If you have consumer-quality drives, consider a weekly scrubbing schedule.
If you have datacenter-quality drives, consider a monthly scrubbing schedule.
You should also run a scrub prior to replacing devices or temporarily reducing a pool's redundancy to ensure that all devices are currently operational.
Monitoring pool or device failures - Use zpool status as described below. Also use fmdump or fmdump -eV to see if any device faults or errors have occurred.
Redundant pools, monitor pool health with zpool status and fmdump on a weekly basis
Non-redundant pools, monitor pool health with zpool status and fmdump on a semiweekly basis
Pool device is UNAVAIL or OFFLINE – If a pool device is not available, then check to see if the device is listed in the format command output. If the device is not listed in the format output, then it will not be visible to ZFS.
If a pool device has UNAVAIL or OFFLINE, then this generally means that the device has failed or cable has disconnected, or some other hardware problem, such as a bad cable or bad controller has caused the device to be inaccessible.
Consider configuring the smtp-notify service to notify you when a hardware component is diagnosed as faulty. For more information, see the Notification Parameters section of smf(7) and smtp-notify(8).

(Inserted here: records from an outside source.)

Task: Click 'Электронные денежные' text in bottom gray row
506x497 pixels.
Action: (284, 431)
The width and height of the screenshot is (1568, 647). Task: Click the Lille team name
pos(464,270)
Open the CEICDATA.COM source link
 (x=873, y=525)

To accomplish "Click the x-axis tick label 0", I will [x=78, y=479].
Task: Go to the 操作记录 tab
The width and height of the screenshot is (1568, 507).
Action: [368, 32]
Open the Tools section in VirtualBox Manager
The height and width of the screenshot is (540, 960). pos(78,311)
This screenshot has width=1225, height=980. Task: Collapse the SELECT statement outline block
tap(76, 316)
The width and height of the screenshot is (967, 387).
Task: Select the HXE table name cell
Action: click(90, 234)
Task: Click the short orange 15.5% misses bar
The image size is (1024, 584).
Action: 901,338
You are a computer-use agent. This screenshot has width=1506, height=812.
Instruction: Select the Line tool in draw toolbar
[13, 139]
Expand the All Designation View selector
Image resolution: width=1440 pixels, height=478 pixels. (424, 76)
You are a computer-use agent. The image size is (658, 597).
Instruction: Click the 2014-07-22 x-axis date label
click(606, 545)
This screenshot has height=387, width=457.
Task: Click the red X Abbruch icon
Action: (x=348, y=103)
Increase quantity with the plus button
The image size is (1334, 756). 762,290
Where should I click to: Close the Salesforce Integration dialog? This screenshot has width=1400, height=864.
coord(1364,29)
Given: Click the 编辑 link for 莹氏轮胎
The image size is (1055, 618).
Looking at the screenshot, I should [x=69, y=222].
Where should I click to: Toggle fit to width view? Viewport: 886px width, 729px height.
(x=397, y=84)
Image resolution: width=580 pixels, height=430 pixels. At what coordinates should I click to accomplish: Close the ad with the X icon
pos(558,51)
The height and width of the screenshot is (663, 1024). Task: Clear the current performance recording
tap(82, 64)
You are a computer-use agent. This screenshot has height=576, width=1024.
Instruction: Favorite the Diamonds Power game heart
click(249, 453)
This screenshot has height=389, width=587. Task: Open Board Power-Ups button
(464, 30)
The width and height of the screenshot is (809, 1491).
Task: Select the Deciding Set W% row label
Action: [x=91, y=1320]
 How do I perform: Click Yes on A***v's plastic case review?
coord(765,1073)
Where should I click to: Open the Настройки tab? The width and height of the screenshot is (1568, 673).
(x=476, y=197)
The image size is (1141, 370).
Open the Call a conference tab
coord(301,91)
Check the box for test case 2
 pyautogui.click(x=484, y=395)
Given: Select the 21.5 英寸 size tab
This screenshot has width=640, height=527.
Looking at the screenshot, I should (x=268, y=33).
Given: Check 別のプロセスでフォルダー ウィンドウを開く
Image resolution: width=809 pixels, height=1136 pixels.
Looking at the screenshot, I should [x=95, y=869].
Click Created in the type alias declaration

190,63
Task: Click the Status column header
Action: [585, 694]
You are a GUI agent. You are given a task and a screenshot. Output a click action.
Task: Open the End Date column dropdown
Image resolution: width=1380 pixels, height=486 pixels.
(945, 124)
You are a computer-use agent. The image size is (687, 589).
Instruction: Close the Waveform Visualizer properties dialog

By default, some notifications are set up automatically to be sent to the root user. If you add an alias for your user account as root in the /etc/aliases file, you will receive electronic mail notifications with information similar to the following:
SUNW-MSG-ID: ZFS-8000-8A, TYPE: Fault, VER: 1, SEVERITY: Critical EVENT-TIME: Fri Jun 29 16:58:58 MDT 2012 ... SOURCE: zfs-diagnosis, REV: 1.0 EVENT-ID: 76c2d1d1-4631-4220-dbbc-a3574b1ee807 DESC: A file or directory in pool 'pond' could not be read due to corrupt data. AUTO-RESPONSE: No automated response will occur. IMPACT: The file or directory is unavailable. REC-ACTION: Use 'fmadm faulty' to provide a more detailed view of this event. Run 'zpool status -xv' and examine the list of damaged files to determine what has been affected. Please refer to the associated reference document at http://support.oracle.com/msg/ZFS-8000-8A for the latest service procedures and policies regarding this diagnosis.
Monitor your storage pool space – Use the zpool list command and the zfs list command to identify how much disk is consumed by file system data. ZFS snapshots can consume disk space and if they are not listed by the zfs list command, they can silently consume disk space. Use the zfs list -t snapshot command to identify disk space that is consumed by snapshots.